Quelle est donc cette idée du gouvernement de vouloir instaurer une évaluation nationale en fin de 5ième (voir Le Monde du 06 mai 2011, « Une évaluation en fin de 5ième ravive les craintes sur le collège unique) ?
On peut légitimement soupçonner le gouvernement de vouloir écarter les élèves les plus en difficulté afin de ne pas gêner les meilleurs élèves dans la course au diplôme le plus prestigieux et de vouloir répondre à la crainte diffuse de déclassement social de certains parents voyant sa progéniture fréquenter dans les mêmes classes des enfants de milieux sociaux professionnels conduisant moins la réussite scolaire.
Au delà de ce débat, l’argument principal justifiant un tel projet est la volonté de disposer « d’informations statistiques comme point d’étape entre les évaluations de CM2 et le diplôme national du brevet ». On y reconnait un discours de type « langue de bois » que l’on entend souvent dans les entreprises et qui s’est semble-t-il diffusé ai sein de l’éducation national. Plutôt que de s’intéresser à la réalité du terrain, les décideurs ou managers réclament des indicateurs pour ne pas être aveugles dans leurs tâches de pilotage et pouvoir mesurer les effets de leurs décisions. C’est beaucoup plus facile pour eux de procéder ainsi en restant dans leur tour d’ivoire plutôt que d’engager de s’intéresser aux études de terrain et d’engager une concertation avec les différents acteurs (syndicats d’enseignants et de parents d’élèves, chercheurs et sociologues). C’est aussi bien plus confortable, car cela évite d’avoir à se remettre trop en cause. Dans la masse des moyennes, les particularités sont gommées.

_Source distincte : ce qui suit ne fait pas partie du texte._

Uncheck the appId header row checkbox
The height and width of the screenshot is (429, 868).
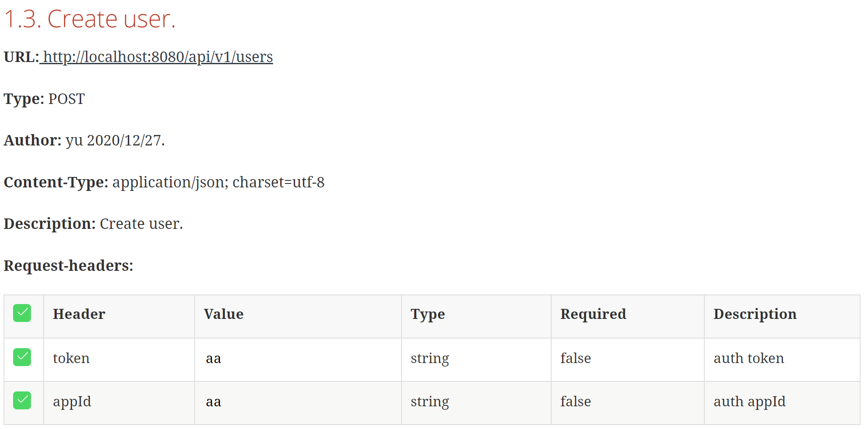pos(22,401)
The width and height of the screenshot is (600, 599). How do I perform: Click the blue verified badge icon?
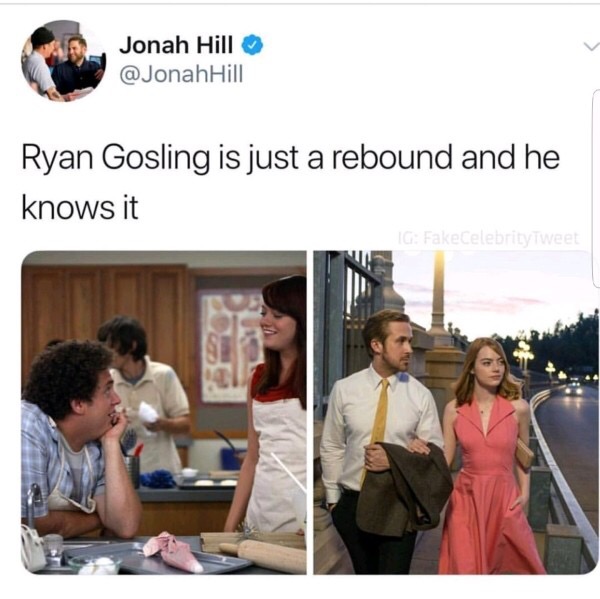click(x=252, y=44)
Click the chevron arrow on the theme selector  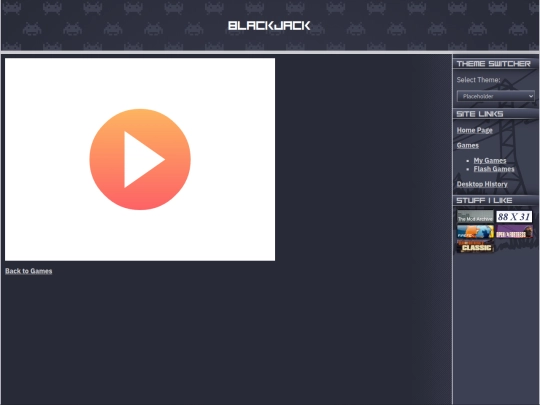click(x=531, y=96)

On peut surtout craindre les effets sur nos enfants : sans cesse évalués, mesurés sous toutes les coutures. Ne va-t-on pas fabriquer une génération d’élèves stressés dés le collège ? Une part croissante de ces élèves risque de sombrer dans la dépression à l’âge adulte, quant en suivant cette logique d’évaluation constante actuellement à l’oeuvre au collège, ils devront fournir toujours plus dans le milieu professionnel ?

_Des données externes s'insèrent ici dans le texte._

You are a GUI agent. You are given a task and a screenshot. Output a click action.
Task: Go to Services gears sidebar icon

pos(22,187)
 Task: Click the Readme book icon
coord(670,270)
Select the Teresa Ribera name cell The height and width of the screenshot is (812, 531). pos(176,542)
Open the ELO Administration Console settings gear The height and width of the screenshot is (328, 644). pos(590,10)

Par ailleurs, le brevet des collèges sollicite déjà les enseignants au détriment des enseignements. L’instauration d’une évaluation en fin de 5ième conduira une fois de plus à réduire le nombre d’heures dispensée à l’enseignement. Drôle d’époque où le temps passé aux évaluations ne cesse de croître au détriment des apprentissages.